=== Section Start ===
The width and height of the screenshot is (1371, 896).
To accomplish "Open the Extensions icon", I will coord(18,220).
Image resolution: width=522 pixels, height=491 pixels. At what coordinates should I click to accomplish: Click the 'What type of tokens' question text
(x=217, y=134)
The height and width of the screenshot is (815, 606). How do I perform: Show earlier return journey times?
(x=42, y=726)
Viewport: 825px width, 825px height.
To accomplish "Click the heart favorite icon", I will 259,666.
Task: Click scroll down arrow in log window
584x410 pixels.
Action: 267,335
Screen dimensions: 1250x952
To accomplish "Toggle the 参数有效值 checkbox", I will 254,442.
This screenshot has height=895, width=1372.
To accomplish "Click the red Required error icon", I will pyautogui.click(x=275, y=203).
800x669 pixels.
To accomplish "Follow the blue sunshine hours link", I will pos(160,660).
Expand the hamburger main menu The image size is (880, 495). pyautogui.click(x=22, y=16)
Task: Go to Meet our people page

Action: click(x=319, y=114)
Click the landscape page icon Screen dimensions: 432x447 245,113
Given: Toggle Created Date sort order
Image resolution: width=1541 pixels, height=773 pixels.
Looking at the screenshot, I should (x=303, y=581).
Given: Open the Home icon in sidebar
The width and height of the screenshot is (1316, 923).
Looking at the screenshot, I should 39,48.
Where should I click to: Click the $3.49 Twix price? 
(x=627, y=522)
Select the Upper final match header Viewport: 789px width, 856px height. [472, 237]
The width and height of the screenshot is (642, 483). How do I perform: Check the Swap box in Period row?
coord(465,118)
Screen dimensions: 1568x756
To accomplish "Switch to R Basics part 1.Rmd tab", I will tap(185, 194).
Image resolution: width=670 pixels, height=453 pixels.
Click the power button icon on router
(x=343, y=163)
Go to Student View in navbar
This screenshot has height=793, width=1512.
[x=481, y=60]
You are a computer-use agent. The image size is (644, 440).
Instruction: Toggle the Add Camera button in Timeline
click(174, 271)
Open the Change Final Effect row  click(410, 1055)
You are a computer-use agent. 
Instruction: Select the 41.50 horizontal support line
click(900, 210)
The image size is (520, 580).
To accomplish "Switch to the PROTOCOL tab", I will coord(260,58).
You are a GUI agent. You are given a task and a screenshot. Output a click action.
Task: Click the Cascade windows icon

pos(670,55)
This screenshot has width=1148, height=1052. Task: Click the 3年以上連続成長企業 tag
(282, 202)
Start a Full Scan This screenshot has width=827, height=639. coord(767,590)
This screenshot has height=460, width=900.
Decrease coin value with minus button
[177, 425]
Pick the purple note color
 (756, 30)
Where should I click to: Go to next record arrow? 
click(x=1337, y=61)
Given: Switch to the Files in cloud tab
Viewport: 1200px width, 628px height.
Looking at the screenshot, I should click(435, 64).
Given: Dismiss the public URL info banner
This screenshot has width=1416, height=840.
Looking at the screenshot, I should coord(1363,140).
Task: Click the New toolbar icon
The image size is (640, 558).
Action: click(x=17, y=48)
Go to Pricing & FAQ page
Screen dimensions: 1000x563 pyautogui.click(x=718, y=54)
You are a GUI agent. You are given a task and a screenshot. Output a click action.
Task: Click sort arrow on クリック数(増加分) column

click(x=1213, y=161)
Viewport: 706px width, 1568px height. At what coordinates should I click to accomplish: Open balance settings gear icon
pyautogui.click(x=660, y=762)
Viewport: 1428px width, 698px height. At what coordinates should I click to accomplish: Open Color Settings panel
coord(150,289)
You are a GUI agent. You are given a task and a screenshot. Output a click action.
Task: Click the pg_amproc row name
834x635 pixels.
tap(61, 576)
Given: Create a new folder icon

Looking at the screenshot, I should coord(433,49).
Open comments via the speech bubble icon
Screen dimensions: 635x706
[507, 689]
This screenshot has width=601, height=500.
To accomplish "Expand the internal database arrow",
=== Section End ===
## [The problem]
Repeat the entries above verbatim, but only from the line that has "Start a Full" down to the line that has "Given: Switch to the Files in cloud tab", inclusive.

## [Answer box]
Start a Full Scan This screenshot has width=827, height=639. coord(767,590)
This screenshot has height=460, width=900.
Decrease coin value with minus button
[177, 425]
Pick the purple note color
 (756, 30)
Where should I click to: Go to next record arrow? 
click(x=1337, y=61)
Given: Switch to the Files in cloud tab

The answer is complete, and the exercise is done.